Hannah and Kate have been linked at the hip since fifth grade, and they possess the sort of easy intimacy—a constant daily connection—that some only find with family members or spouses and some find, well, never at all. Both in their mid-30s and happily ensconced in Bay Area homes with sweet, doting husbands, just one thing mars their otherwise idyllic-seeming friendship: the fact that Hannah and her husband, Ben, have been frantically trying to conceive for years, while Kate and husband David are already parents to two young daughters. Hannah wants to become a mother so badly, the subject of other people's babies can transform her into a seething pit of envy and pain. After a fresh round of fertility tests in which her doctor essentially tells Hannah to start looking into other options, she’s understandably shattered. She has an off-putting aversion to adoption, which Brown doesn't really bother to explain, so Hannah immediately begins mulling over hiring a surrogate. When Kate steps up to the plate instead, offering not only to carry the baby, but her own eggs as well, Hannah and Ben find little reason to say no, and they excitedly begin the process.
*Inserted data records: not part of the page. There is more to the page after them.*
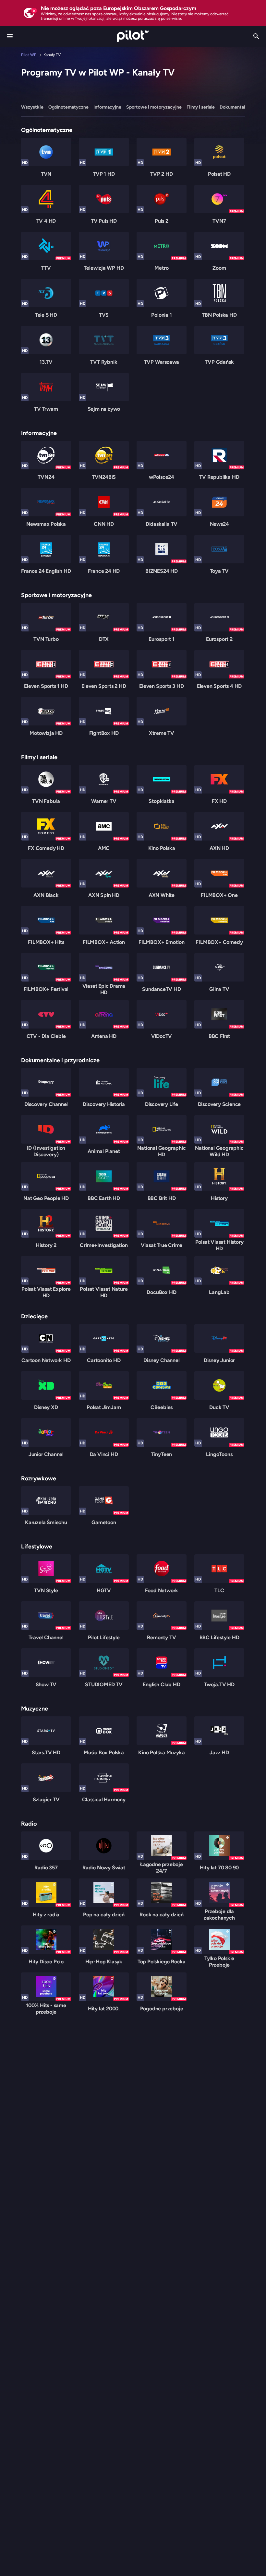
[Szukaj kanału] (256, 36)
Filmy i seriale (201, 107)
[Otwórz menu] (9, 36)
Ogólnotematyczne (68, 107)
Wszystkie (32, 107)
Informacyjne (107, 107)
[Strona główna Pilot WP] (133, 36)
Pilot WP (28, 55)
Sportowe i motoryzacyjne (154, 107)
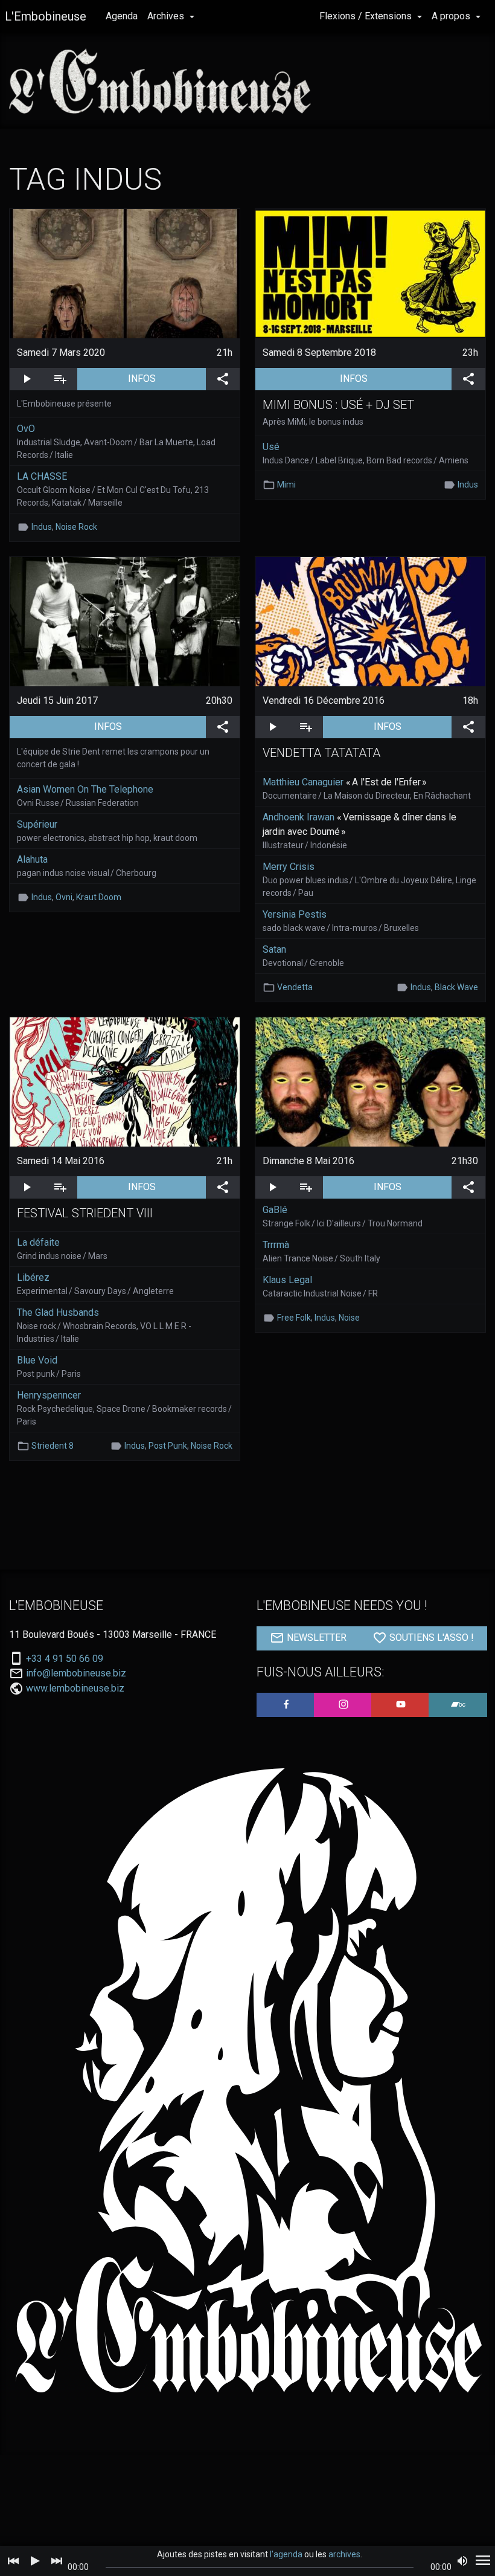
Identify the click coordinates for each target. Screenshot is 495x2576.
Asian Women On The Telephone (85, 789)
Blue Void (37, 1360)
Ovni (64, 897)
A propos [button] (452, 16)
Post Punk (167, 1446)
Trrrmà (276, 1245)
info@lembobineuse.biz (76, 1673)
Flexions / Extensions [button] (366, 16)
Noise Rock (76, 527)
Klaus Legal (287, 1280)
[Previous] (13, 2561)
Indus (41, 527)
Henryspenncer (49, 1395)
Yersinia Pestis (295, 914)
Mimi (286, 484)
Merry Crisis (289, 866)
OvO (26, 428)
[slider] (259, 2567)
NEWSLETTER (315, 1637)
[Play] (35, 2561)
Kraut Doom (98, 897)
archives (344, 2554)
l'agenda (286, 2554)
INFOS (167, 378)
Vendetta (295, 987)
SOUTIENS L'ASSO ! (430, 1637)
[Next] (57, 2561)
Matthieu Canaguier (303, 782)
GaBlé (275, 1210)
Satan (274, 949)
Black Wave (456, 987)
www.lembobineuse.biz (75, 1688)
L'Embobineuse (45, 16)
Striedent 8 (52, 1446)
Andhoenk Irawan (298, 817)
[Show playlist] (483, 2561)
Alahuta (32, 859)
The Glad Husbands (58, 1312)
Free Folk (294, 1317)
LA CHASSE (42, 476)
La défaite (38, 1242)
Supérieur (37, 824)
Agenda (122, 16)
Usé (271, 446)
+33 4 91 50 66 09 (64, 1659)
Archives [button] (167, 16)
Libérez (33, 1277)
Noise (349, 1317)
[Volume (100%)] (462, 2561)
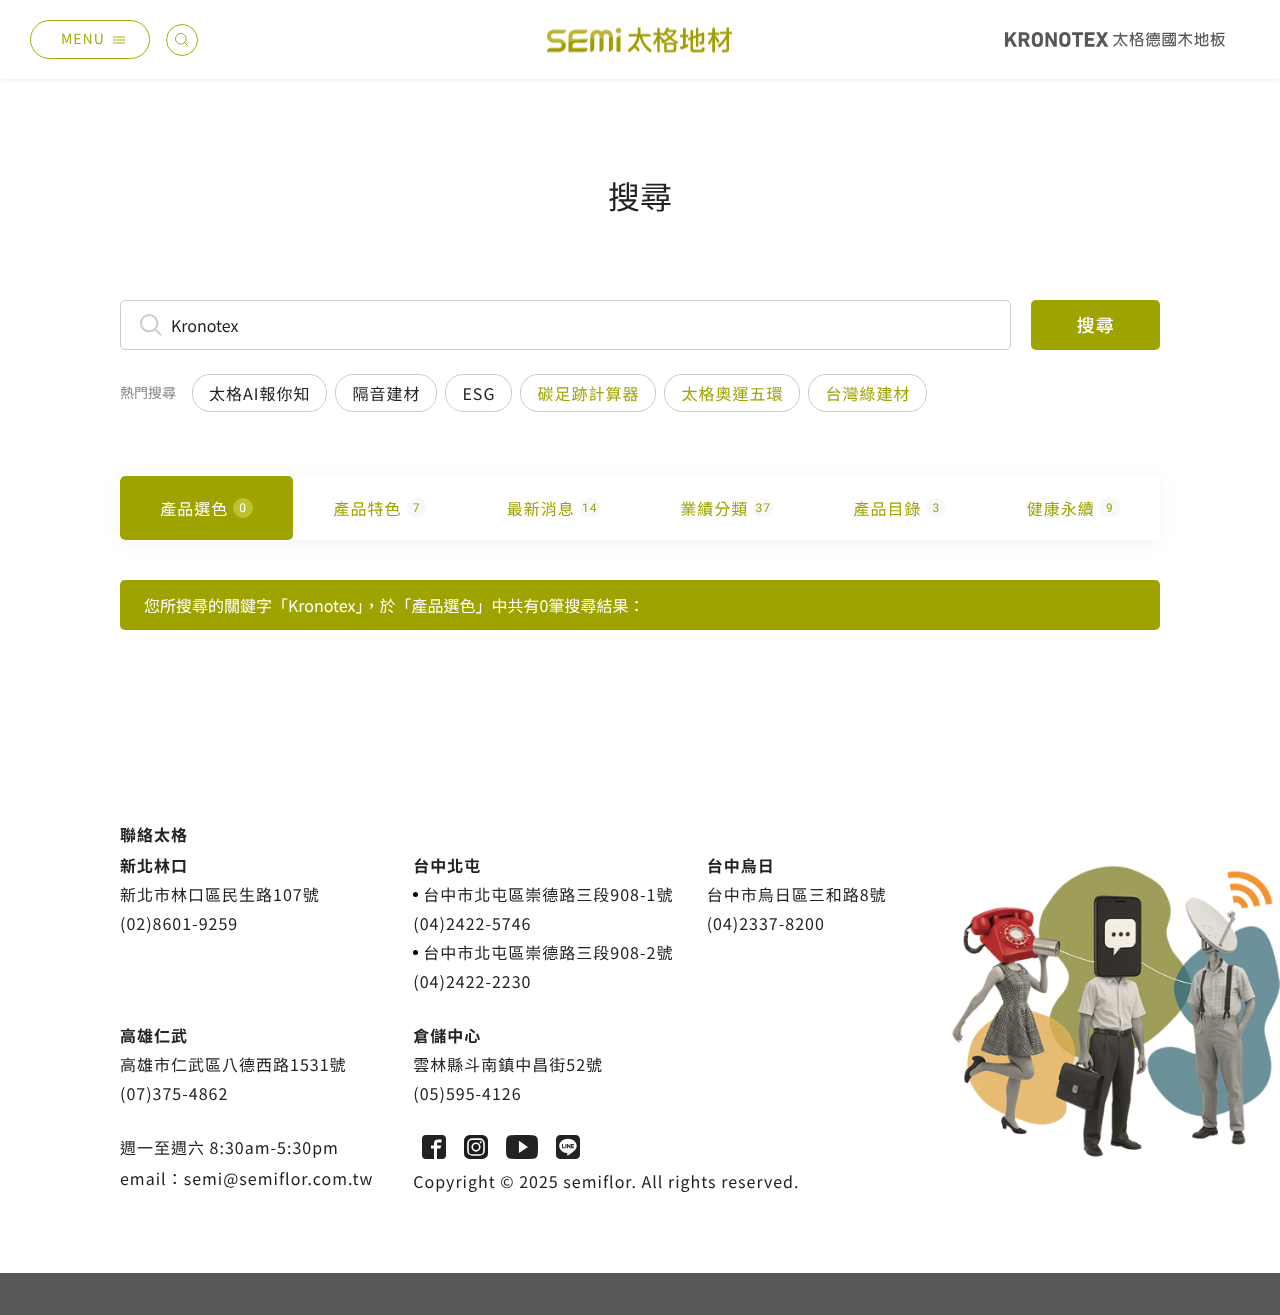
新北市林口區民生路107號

Kate quickly gets pregnant using Ben's sperm (it's a boy!), and everything moves along promisingly—until a series of dramatic health crises befall Kate, threatening to derail, well, everything. Lawyers become involved, as do protesters, and the four friends’ bonds are tested to a degree no one would wish on a distant enemy.
A compelling premise with a plot that intensifies satisfyingly in the second half, this book is a good bet for readers who don’t shy away from difficult moral questions swirling around a sometimes-sappy center.